= Ramadan in Afghanistan =

Religious observance in Afghanistan

Ramadan in Afghanistan holds profound religious and cultural significance in Afghanistan, where the majority of the population practices Islam. Ramadan marked by unique traditions, charitable acts, and communal gatherings, and acts of charity.

==Dates and lunar sighting==
Ramadan's timing in Afghanistan follows the Islamic lunar calendar, with its start and end dates determined by the sighting of the crescent moon (Hilal). Discrepancies in dates may arise due to regional moon-sighting committees, such as Afghanistan’s local religious authorities or alignment with Saudi Arabia’s announcements. Variations may occur compared to neighboring countries like Pakistan.

==Observance and traditions==
The first day of Ramadan is always a public holiday in Afghanistan. Similar to other Muslim-majority countries, restaurants and cafes remain closed during daylight hours throughout the month.

During Ramadan, Afghan Muslims observe fasting from dawn until sunset, abstaining from food, drink, and other physical needs. The fast is broken at sunset with a meal known as Iftar. Traditional Afghan Iftars often begin with Shorba, a comforting soup made from slow-cooked vegetables and meat, followed by fresh bread and dried fruits—offering a simple yet hearty start to the evening feast.

In addition to fasting, Afghans devoutly attend mosques, dedicating several hours to prayer and reflection. Community services and acts of charity are emphasized during this time, reflecting the spirit of generosity and compassion central to Ramadan.

===Cultural practices===
One unique cultural practice observed in Herat, a city in western Afghanistan, is "Ramazan Khwani," or Ramadan singing. This historic tradition continues to be a vibrant aspect of cultural life, preserving the rich heritage of the region.

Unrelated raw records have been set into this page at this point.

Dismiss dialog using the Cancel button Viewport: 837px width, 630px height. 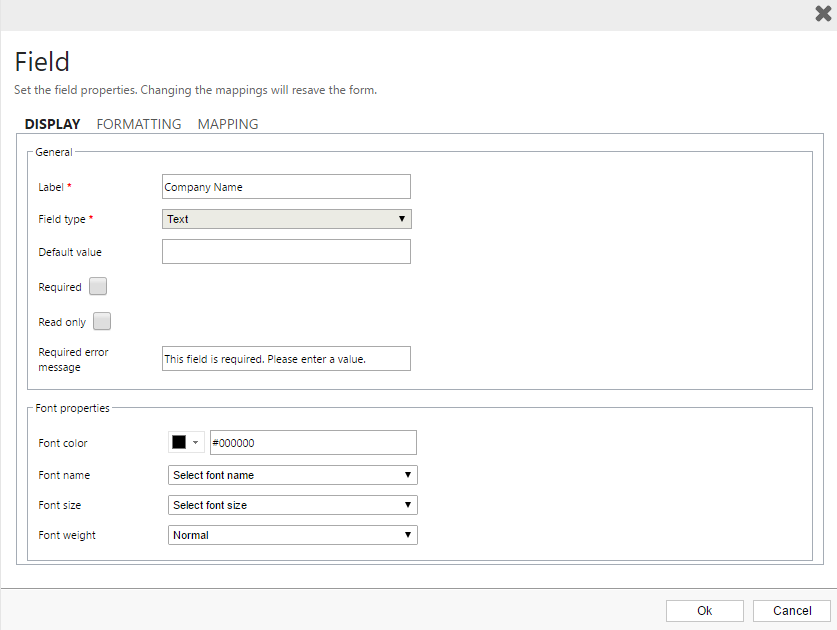(791, 610)
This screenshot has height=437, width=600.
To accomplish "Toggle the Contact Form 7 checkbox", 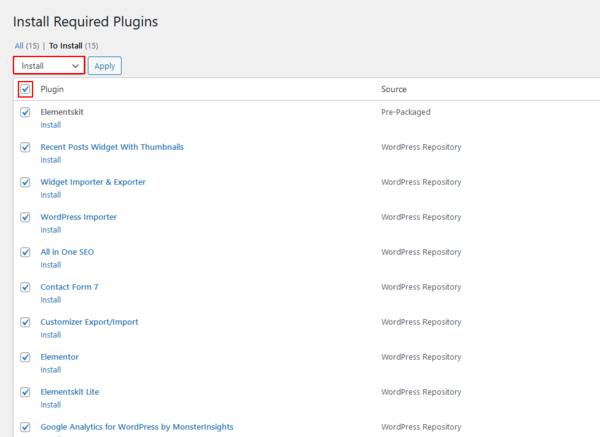I will coord(25,287).
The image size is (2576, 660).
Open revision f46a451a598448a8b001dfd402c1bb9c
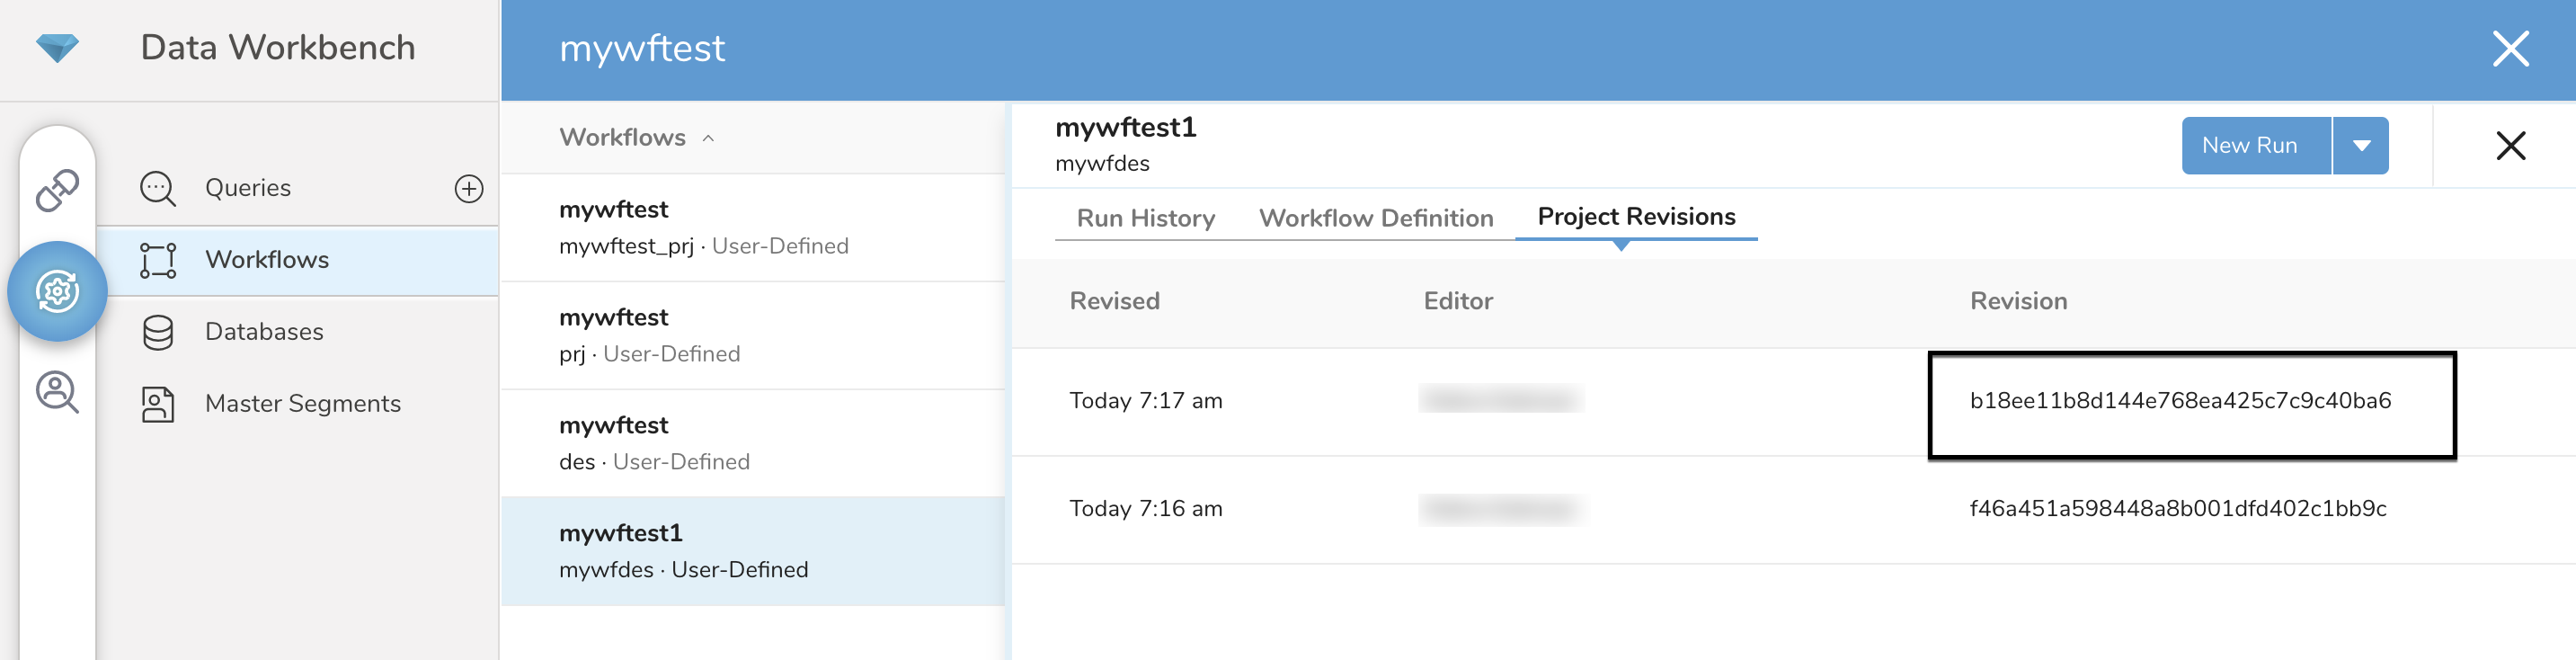(x=2177, y=509)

==Communal and charitable activities==
Ramadan in Afghanistan emphasizes community and charity. Families often host communal iftars, inviting neighbors and those less fortunate. Mosques and charitable organizations distribute food to the needy, ensuring everyone can partake in the blessings of the month.

A unique tradition involves playing the dohol (a type of drum) in the early morning to wake people for suhoor.

==Challenges amid celebration==
Despite the celebratory nature of Ramadan, many Afghans face significant challenges. The country grapples with one of the world's largest humanitarian crises, exacerbated by rising hunger, poverty, and joblessness. These issues overshadow the holy month for numerous families who struggle daily to meet basic needs.

However, initiatives such as Islamic Relief's Ramadan distributions offer some relief. These efforts bring hope to vulnerable families, providing essential supplies and support during the deepening hunger crisis.